SeRiouS Learning Platform: Spaced Repetition Bar Study App

A law professor from Suffolk, Gabe Teninbaum, has harnessed the research findings on spaced repetition and retrieval to create a bar study app that spaces flashcards and asks for judgments of learning. Teninbaum claims his product, SeRiouS, improves memory retention to 92%. The content is supplied by 600+ flashcards created by law professors on topics most likely to be tested on the Multistate Bar Exam (MBE) and in core law school subjects.

SeRiouS is designed to show the user a flashcard and ask the user to report how well he or she knew the answer. The user’s response determines how soon the flashcard reappears – if the user struggled to recall the correct response, the flashcard appears again soon; if the user easily recalled the response, the flashcard will appear less often.

I have not tested SeRiouS and cannot vouch for the effectiveness of the program. However, as it is based on research findings from cognitive science and designed by a law professor very intentionally to incorporate empirically based effective study methods, SeRiouS appears to be a good bet for students studying for the bar exam and even students studying MBE subjects.

Fail Your Way to Amazing Things (Even the Bar Exam)

Legal educators and law students can borrow some ideas about failure from the corporate world. In a recent article on Forbes.com, Ekaterina Walter examines the nature of “failure.” Failure is a delay, not a definition. In many ways, each failure is a unique opportunity to learn – what didn’t work?

In academic success, I coached many a student grappling with “failing” – failing a test, an important paper, an entire course, failing out of law school, or failing the bar exam. I worked on validating the feelings of frustration, sadness, and grieving in order to transition to the “what can you learn from this” opportunity. Some students couldn’t, or didn’t want to, hear me.

But many students, brave students, recognized the counter-intuitive value in failure, that failing is not defeat, but merely a detour, that sometimes students need to take the long way around to truly learn from trying, not succeeding, and trying again.

For the students who have recently learned that they have not been successful YET on the bar exam, don’t despair. Mourn your loss, but don’t accept defeat.

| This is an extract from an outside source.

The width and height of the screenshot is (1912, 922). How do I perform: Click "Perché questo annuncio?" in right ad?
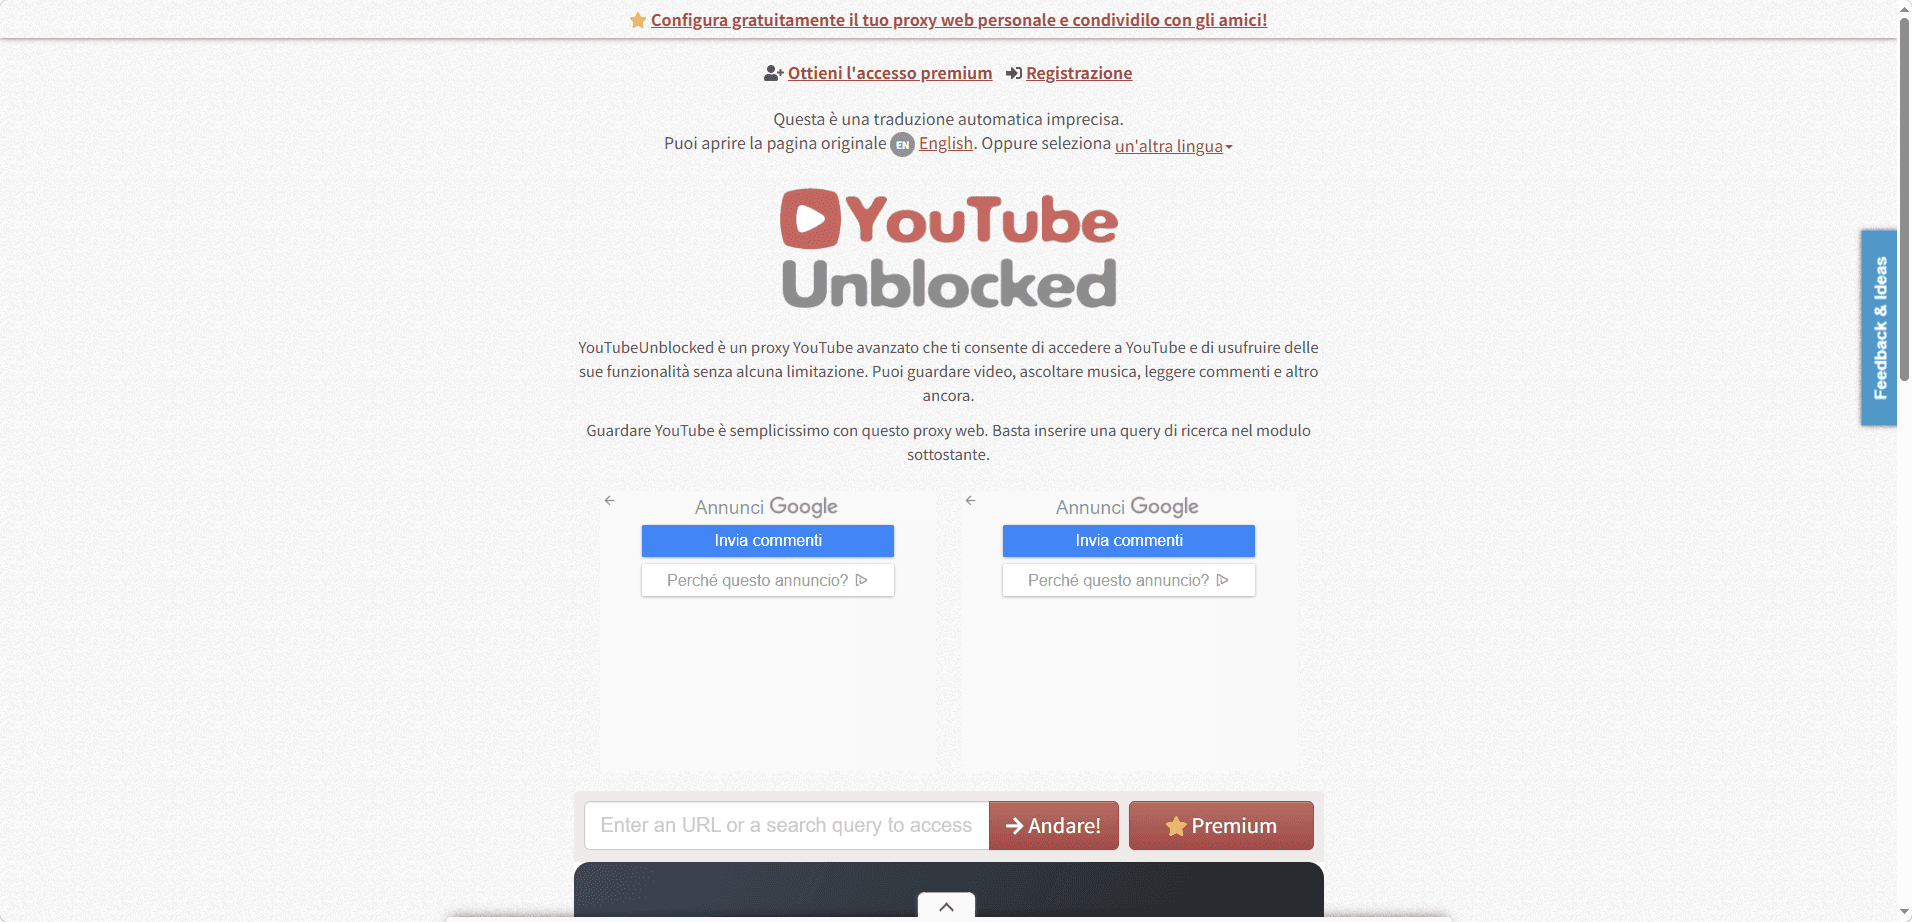coord(1129,580)
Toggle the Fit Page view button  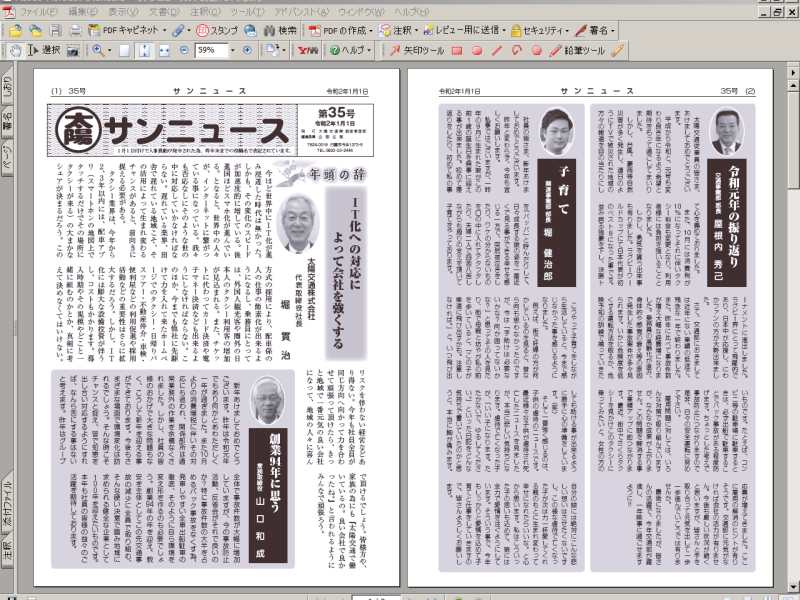point(144,50)
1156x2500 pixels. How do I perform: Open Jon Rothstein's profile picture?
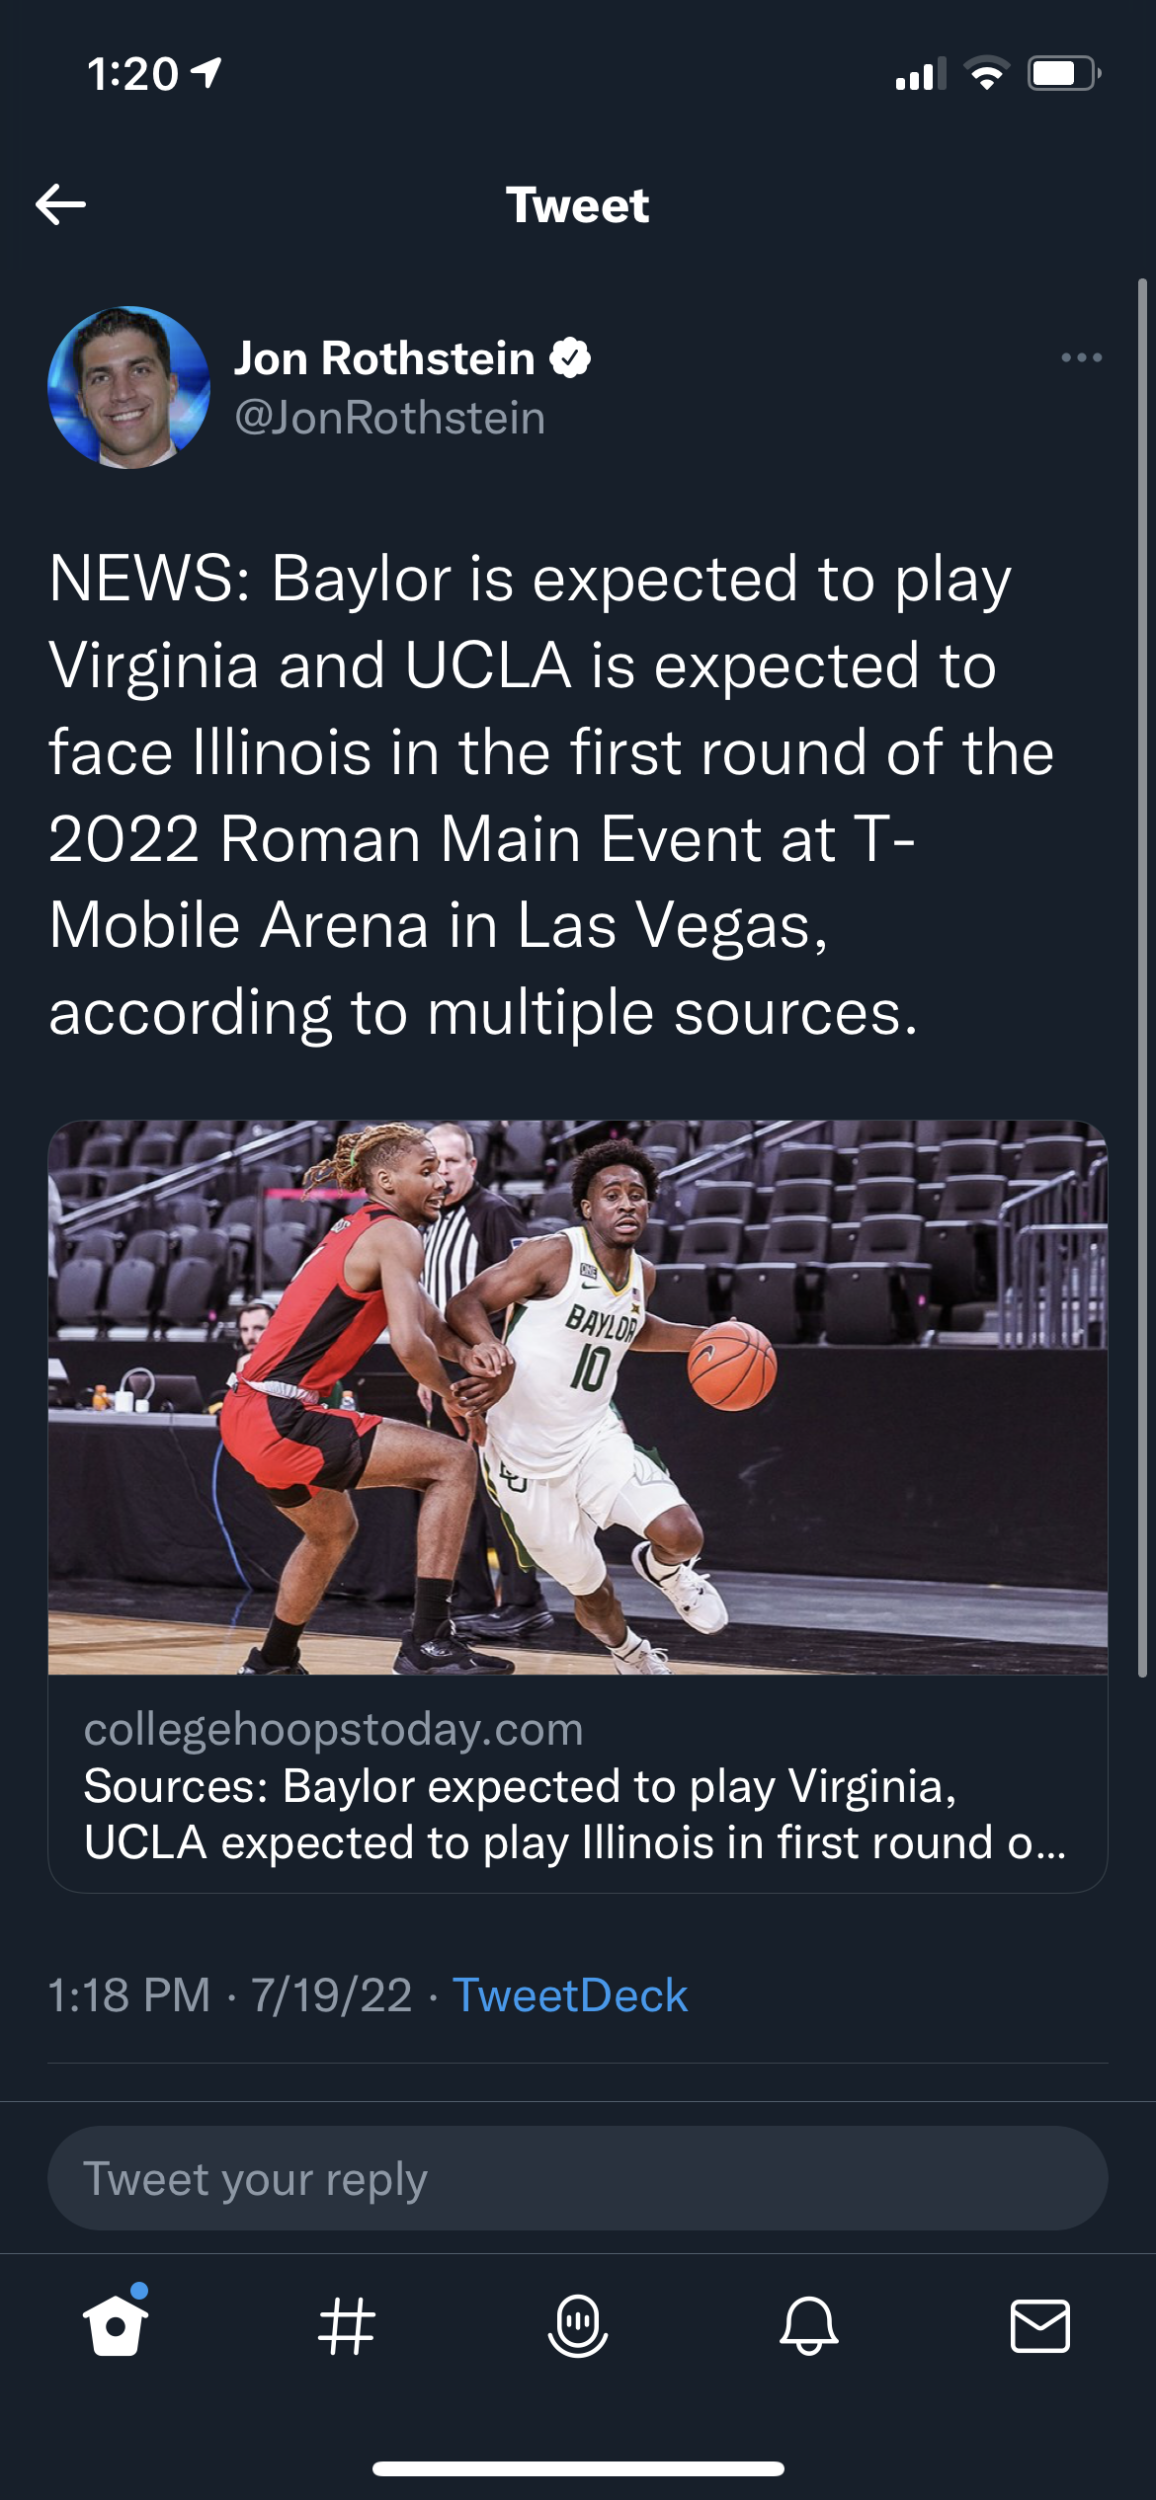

You haven’t failed. You’ve been given an amazing opportunity to learn from your mistakes. Don’t blow it. Sometimes you have to fail your way to amazing things.

 

Law School GPA, Not LSAT Or Undergrad GPA, Predicts Bar Passage

In a recent article by Nicholas Georgakoplous, “Bar Passage: GPA and LSAT, not Bar Reviews,” law school GPA was found to have a very strong relation to bar passage compared to LSAT and undergraduate GPA. Further, the learning in small and elective courses seemed to be significant for bar passage compared to mandatory 1L courses, legal education itself was more significant than innate skill level measured by LSAT, and training in legal analysis more significant than memorization. The study found that the bar preparation provider was not statistically significant compared to law school GPA and LSAT.

 

How to Know if You DON’T Know

We are not good at judging the effectiveness of our own learning. When information seems easy to recall, we develop “illusions of competence” or “illusions of learning” which hamper our true ability to learn. Over-confidence in our learning leads to early termination of studying,  resulting in poor academic performance.

Ways to avoid overconfidence from Annie Murphy Paul’s post at The Creativity Post:

1. Wait a while - hold off a day or two and then check how well you actually know the information by testing yourself after a meaningful delay

2. Put notes and books away – re-reading & reviewing breeds overconfidence; when material seems familiar, we assume we have learned it. Put your notes & books away and recall the information from memory

3. Mix it up - in the real world, we aren’t tested in convenient chunks. Everything comes at you at once. Interleave (mix up your studying) to replicate realistic conditions, to look for patterns, and to better identify information correctly.

4. Gain expertise - beginners are at a disadvantage as knowledge grows more quickly when linked or connected to prior knowledge. Beginners have to learn AND construct prior knowledge at the same time. Beginners also don’t have the expertise to know what they don’t know. What if you can’t gain expertise or do so in a reasonable time frame? Find a mentor.